Description of the task
An exact copy of every record is the required answer.

(Data excerpts)
################

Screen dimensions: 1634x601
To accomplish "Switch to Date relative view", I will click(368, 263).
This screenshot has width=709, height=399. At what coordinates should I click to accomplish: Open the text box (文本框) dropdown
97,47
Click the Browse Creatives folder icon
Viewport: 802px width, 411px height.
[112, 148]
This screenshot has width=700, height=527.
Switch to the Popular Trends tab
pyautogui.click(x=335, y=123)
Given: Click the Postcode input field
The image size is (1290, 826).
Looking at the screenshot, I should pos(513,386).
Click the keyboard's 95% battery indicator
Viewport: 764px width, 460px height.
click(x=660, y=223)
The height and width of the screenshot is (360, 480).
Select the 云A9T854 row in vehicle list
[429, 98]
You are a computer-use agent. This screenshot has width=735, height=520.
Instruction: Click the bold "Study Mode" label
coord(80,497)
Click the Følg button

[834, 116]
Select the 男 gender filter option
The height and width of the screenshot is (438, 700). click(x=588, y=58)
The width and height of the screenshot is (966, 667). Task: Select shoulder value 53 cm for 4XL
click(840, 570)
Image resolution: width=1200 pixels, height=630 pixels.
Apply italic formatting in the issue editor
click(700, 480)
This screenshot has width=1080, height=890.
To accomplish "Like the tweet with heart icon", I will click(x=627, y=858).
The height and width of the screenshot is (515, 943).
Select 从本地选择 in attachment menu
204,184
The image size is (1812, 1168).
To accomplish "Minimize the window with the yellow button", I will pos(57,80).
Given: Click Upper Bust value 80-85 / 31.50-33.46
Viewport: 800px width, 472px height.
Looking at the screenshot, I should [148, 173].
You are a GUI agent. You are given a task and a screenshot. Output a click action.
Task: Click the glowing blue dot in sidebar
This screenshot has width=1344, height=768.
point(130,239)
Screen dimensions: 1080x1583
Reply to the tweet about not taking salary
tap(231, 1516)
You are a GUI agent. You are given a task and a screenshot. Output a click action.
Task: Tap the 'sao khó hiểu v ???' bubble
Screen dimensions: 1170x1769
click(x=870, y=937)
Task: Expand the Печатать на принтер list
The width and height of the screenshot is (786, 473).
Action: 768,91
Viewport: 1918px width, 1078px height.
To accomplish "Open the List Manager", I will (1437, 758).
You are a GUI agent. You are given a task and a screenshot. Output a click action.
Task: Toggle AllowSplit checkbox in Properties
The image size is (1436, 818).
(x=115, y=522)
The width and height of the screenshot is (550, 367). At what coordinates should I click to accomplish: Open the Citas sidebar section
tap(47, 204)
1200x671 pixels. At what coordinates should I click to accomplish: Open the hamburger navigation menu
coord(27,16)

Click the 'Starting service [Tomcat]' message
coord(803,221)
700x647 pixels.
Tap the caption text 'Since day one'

################

Exercise output
Screen dimensions: 1634x601
To accomplish "Switch to Date relative view", I will click(368, 263).
This screenshot has width=709, height=399. At what coordinates should I click to accomplish: Open the text box (文本框) dropdown
97,47
Click the Browse Creatives folder icon
Viewport: 802px width, 411px height.
[112, 148]
This screenshot has width=700, height=527.
Switch to the Popular Trends tab
pyautogui.click(x=335, y=123)
Given: Click the Postcode input field
The image size is (1290, 826).
Looking at the screenshot, I should pos(513,386).
Click the keyboard's 95% battery indicator
Viewport: 764px width, 460px height.
click(x=660, y=223)
The height and width of the screenshot is (360, 480).
Select the 云A9T854 row in vehicle list
[429, 98]
You are a computer-use agent. This screenshot has width=735, height=520.
Instruction: Click the bold "Study Mode" label
coord(80,497)
Click the Følg button

[834, 116]
Select the 男 gender filter option
The height and width of the screenshot is (438, 700). click(x=588, y=58)
The width and height of the screenshot is (966, 667). Task: Select shoulder value 53 cm for 4XL
click(840, 570)
Image resolution: width=1200 pixels, height=630 pixels.
Apply italic formatting in the issue editor
click(700, 480)
This screenshot has width=1080, height=890.
To accomplish "Like the tweet with heart icon", I will click(x=627, y=858).
The height and width of the screenshot is (515, 943).
Select 从本地选择 in attachment menu
204,184
The image size is (1812, 1168).
To accomplish "Minimize the window with the yellow button", I will pos(57,80).
Given: Click Upper Bust value 80-85 / 31.50-33.46
Viewport: 800px width, 472px height.
Looking at the screenshot, I should [148, 173].
You are a GUI agent. You are given a task and a screenshot. Output a click action.
Task: Click the glowing blue dot in sidebar
This screenshot has width=1344, height=768.
point(130,239)
Screen dimensions: 1080x1583
Reply to the tweet about not taking salary
tap(231, 1516)
You are a GUI agent. You are given a task and a screenshot. Output a click action.
Task: Tap the 'sao khó hiểu v ???' bubble
Screen dimensions: 1170x1769
click(x=870, y=937)
Task: Expand the Печатать на принтер list
The width and height of the screenshot is (786, 473).
Action: 768,91
Viewport: 1918px width, 1078px height.
To accomplish "Open the List Manager", I will (1437, 758).
You are a GUI agent. You are given a task and a screenshot. Output a click action.
Task: Toggle AllowSplit checkbox in Properties
The image size is (1436, 818).
(x=115, y=522)
The width and height of the screenshot is (550, 367). At what coordinates should I click to accomplish: Open the Citas sidebar section
tap(47, 204)
1200x671 pixels. At what coordinates should I click to accomplish: Open the hamburger navigation menu
coord(27,16)

Click the 'Starting service [Tomcat]' message
coord(803,221)
700x647 pixels.
Tap the caption text 'Since day one'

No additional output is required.